This is the view of the interior of the ruined Cistercian abbey in Tintern in Wales, United Kingdom. This abbey was founded in 1131 and was only the second Cistercian monastery in the whole of Britain and the first one in Wales. In the medieval period Cistercian monks were often given abandoned or uncultivated land from secular benefactors so that they could make it fertile and profitable with their good knowledge of irrigation systems, water channels and mill constructions and industry. The types of land often offered to the monastic order included swamps, marshes or arid terrains and borderlands devastated by war. Tintern was one such marshy borderland located in the Welsh Marches between the kingdom of England and Wales. The Cistercian monks quickly transformed the once depopulated wetlands into a prosperous centre of agriculture and industry as well as religion and learning. Monasticism flourished here for more than 400 years until the abbey was destroyed and the monks expelled during the dissolution of monasteries when England cut its religious ties with Rome and the rest of Europe.  After that, Tintern was largely forgotten, becoming the abandoned land it once was. Even after they were gone however, the Cistercian managed to contribute to the beauty of this land. In the 18th C. the ruins of their monastery attracted the attention of Romantic travelers and artists, and eventually became famous as one of the most popular tourist locations in Wales. Thus, Tintern was transformed once again as one of the most picturesque countryside locations in Wales.

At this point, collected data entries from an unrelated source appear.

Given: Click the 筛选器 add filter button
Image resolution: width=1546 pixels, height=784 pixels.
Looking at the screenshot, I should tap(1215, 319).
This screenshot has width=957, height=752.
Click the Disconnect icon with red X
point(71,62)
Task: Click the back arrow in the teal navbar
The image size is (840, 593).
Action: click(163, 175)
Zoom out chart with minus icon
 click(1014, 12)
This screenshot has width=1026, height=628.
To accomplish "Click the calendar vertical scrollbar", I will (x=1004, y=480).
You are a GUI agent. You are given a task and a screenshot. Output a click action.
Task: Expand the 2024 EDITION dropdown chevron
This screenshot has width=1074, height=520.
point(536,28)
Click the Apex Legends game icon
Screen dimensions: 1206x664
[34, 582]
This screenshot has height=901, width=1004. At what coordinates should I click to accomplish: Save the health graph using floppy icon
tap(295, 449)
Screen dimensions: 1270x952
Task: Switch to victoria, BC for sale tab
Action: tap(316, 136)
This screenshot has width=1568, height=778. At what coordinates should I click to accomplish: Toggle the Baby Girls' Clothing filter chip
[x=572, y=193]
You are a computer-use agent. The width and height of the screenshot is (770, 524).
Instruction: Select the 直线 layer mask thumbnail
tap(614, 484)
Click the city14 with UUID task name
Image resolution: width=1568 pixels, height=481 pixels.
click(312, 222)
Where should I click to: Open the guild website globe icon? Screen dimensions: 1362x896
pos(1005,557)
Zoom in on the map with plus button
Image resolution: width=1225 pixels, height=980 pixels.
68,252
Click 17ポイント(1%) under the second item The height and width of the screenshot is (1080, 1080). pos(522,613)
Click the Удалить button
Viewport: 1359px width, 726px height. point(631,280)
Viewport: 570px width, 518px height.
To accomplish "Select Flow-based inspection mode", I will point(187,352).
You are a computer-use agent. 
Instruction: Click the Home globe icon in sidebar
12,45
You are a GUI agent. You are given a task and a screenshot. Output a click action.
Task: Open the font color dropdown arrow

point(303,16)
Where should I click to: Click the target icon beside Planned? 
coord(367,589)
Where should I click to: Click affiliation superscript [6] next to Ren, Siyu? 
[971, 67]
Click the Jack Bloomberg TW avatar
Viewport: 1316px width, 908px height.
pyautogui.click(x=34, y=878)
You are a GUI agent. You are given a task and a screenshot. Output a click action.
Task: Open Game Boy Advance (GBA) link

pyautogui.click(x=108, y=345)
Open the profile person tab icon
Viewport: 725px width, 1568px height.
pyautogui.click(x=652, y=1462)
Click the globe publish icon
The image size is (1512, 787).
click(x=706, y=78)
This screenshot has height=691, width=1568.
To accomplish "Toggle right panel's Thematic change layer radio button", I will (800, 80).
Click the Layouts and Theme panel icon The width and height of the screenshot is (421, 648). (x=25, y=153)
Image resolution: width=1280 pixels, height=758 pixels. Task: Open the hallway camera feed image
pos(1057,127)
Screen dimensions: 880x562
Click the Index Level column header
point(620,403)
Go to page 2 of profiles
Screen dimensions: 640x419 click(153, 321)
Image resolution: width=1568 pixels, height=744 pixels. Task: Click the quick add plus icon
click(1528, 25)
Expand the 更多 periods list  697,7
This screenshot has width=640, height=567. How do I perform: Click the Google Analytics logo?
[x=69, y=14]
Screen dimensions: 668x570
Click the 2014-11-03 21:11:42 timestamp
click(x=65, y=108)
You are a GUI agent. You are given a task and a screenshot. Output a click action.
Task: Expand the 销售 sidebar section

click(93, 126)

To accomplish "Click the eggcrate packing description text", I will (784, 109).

The way this church looks today has little to do with its medieval appearance, originally the nave was segregated by walls and screens which separated its different parts for the use of different groups of monks. These walls were demolished to make the church more attractive to visitors but you can still see their remaining fragments at the edges of the columns.  Some writers complain that the ruin resembles more a type of a fairytale Disneyland than a medieval abbey but I think that with a bit of good will, the modern beauty of Tintern Abbey can still be seen as a contribution of medieval monks who, after all, managed to transform this borderland location into a beautiful corner of Wales even after they were expelled from it during the Renaissance.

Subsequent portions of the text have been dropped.